* **Supplied text**
○ ○ ○ ○ ○

Or consider the case of a basketball shooter: What causes her or him to make (or not make) a basket this shot, after a string of successes? Much must be ascribed to chance variation. But what causes a given shooter to be very good or very poor relative to other players? For that explanation we can point to such factors as the amount of practice or natural talent.
Again, all this has nothing to do with whether the mechanism is “really” chance, unlike the arguments that have been raging in physics for a century. That is the point of the remote control demonstration. Our knowledge and our power to predict the outcome gradually transits from non-chance (that is, “determined”) to chance (“not determined”) in a gradual way even though the same sort of physical mechanism produces each throw of the remote control.
Earlier I mentioned that when we say that chance controls the outcome of the remote control flip after (say) five revolutions, we mean that there are many small forces that affect the outcome. The effect of each force is not known, and each is independent of the other. None of these forces is large enough for me (as the remote control twirler) to deal with, or else I would deal with it and be able to improve my control and my ability to predict the outcome. This concept of many small influences — “small” meaning in practice those influences whose effects cannot be identified and allowed for — which affect the outcome and whose effects are not knowable and which are independent of each other is important in statistical inference. For example, as we will see later, when we add many unpredictable deviations together, and plot the distribution of the result, we end up with the famous and very common bell-shaped normal distribution — this striking result comes about because of a mathematical phenomenon called the Central Limit Theorem.4
3.9 Randomness from the computer
We now have the idea of random variation as being variation we cannot predict. For example, when we flip the remote control through many rotations, we can no longer easily predict which end will land in our hand. We can call the result of any particular flip — random — because we cannot predict whether the result will be TV end or sofa end.
We still know some things about the result — it will be one of two options — TV or sofa (unless we drop it). But we cannot predict which. We say the result of each flip is random if we cannot do anything to improve our prediction of 50% for TV (or sofa) end on the next flip.
We are not saying the result is random in any deep, non-deterministic sense — we are only saying we can treat the result as random, because we cannot predict it.
Now consider getting random numbers from the computer, where the numbers can either be 0 or 1. This is rather like tossing a fair coin, where the results are 0 and 1 rather than “heads” and “tails”.

○ ○ ○ ○ ○

* **Raw data**

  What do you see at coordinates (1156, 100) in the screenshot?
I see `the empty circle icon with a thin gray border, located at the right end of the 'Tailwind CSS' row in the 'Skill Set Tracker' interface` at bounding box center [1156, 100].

○ ○ ○ ○ ○

* **Task list**
1) Decide whether each statement agrees with the passage on chance and randomness, answering yes or no and quoting the words that decide it: (a) The many small forces that affect a remote control flip are independent of one another. (b) The passage treats the result of a flip as random in a deep, non-deterministic sense. (c) The random numbers from the computer described in the passage can be either 0 or 1.
2) Retype the stretch of the passage on chance and randomness from "Or consider the" through "or natural talent.".

* **Full solutions**
1)
(a) Yes: "each is independent of the other."
(b) No: "We are not saying the result is random in any deep, non-deterministic sense"
(c) Yes: "where the numbers can either be 0 or 1."

2)
Or consider the case of a basketball shooter: What causes her or him to make (or not make) a basket this shot, after a string of successes? Much must be ascribed to chance variation. But what causes a given shooter to be very good or very poor relative to other players? For that explanation we can point to such factors as the amount of practice or natural talent.